Trecho da fonte =>
═══

Costumava haver uma crença, por exemplo, de que pacientes com sepse bacteriana
melhoravam acentuadamente que recebessem altas doses de esteroides.
Agora sabemos que eles podem ser prejudiciais em vez de benéficos.
Sabemos isso desde que fizemos estudos. Essa foi mais uma dessas coisas em que
as pessoas acreditavam “é, isso poderia ser”, mas quando fizeram o estudo 
randômicos em pacientes, constataram que na verdade os esteroides não tinham
qualquer efeito.

Dois ensaios clínicos próximos examinarão potenciais vacinas contra 
o Ebola. Além disso, diversas terapias experimentais estão sendo discutidos 
nos Estados Unidos e em outros países além do ZMapp. Como essas 
informações deveriam ser coordenadas? É necessário que haja uma entidade
para supervisionar isso?

Considerando que temos vários países, não sei se seria possível ter uma única entidade.
Já é suficientemente complicado ter o FDA [o órgão do governo americano que controla
medicamentos e alimentos] monitorando o que está acontecendo nos Estados Unidos.
É evidente que se você estiver falando de estudos canadenses ou produtos europeus,
eu não sei se existe qualquer entidade que possa oferecer esse tipo de coordenação.
Meu palpite é que a maioria  dos produtores está ciente do que os outros estão fazendo
e eles estão comparando resultados, porque  acreditam que é para seu próprio benefício
trabalhar em conjunto.

═══

Dados coletados =>

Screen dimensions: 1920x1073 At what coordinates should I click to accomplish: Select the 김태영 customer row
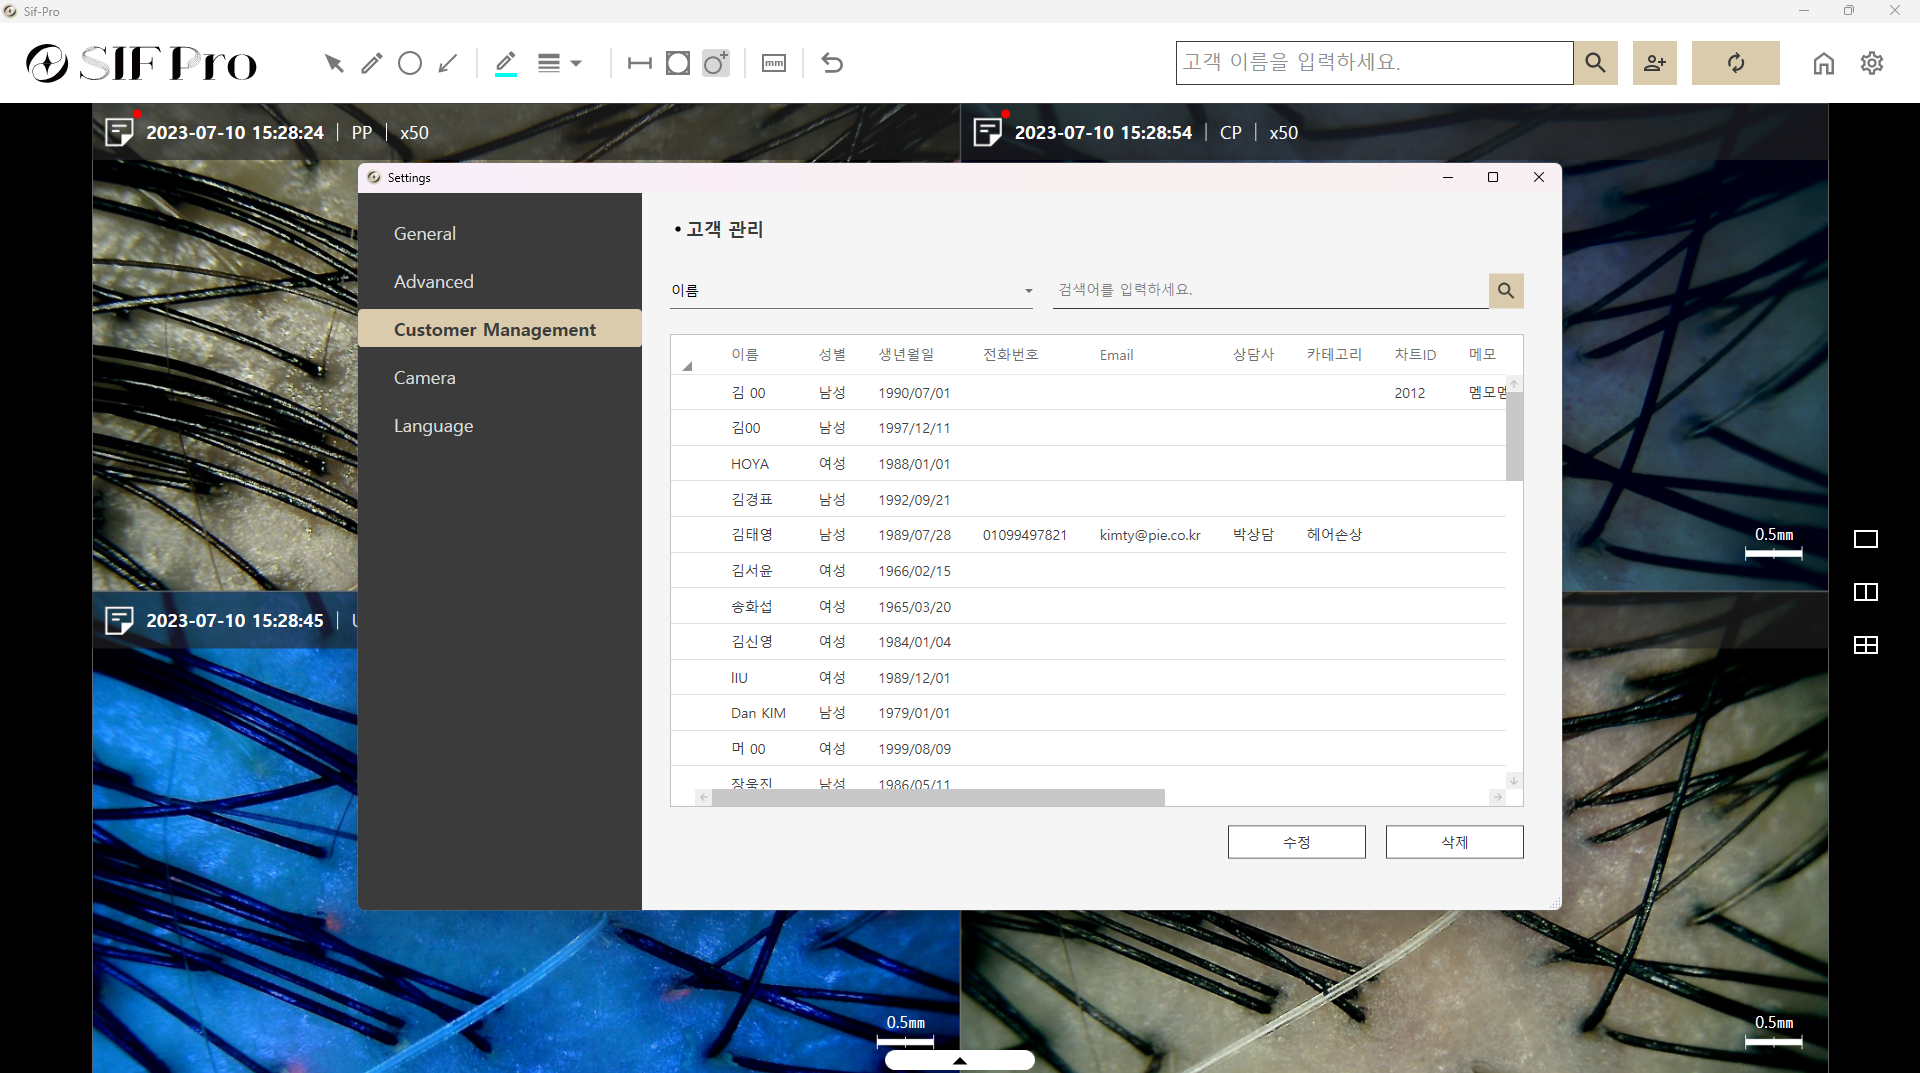point(752,535)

═══

Objetivo da tarefa => No trecho sobre esteroides e terapias contra o Ebola, qual órgão do governo americano controla medicamentos e alimentos? Os dados são um material separado do trecho.

Resposta escrita => O FDA.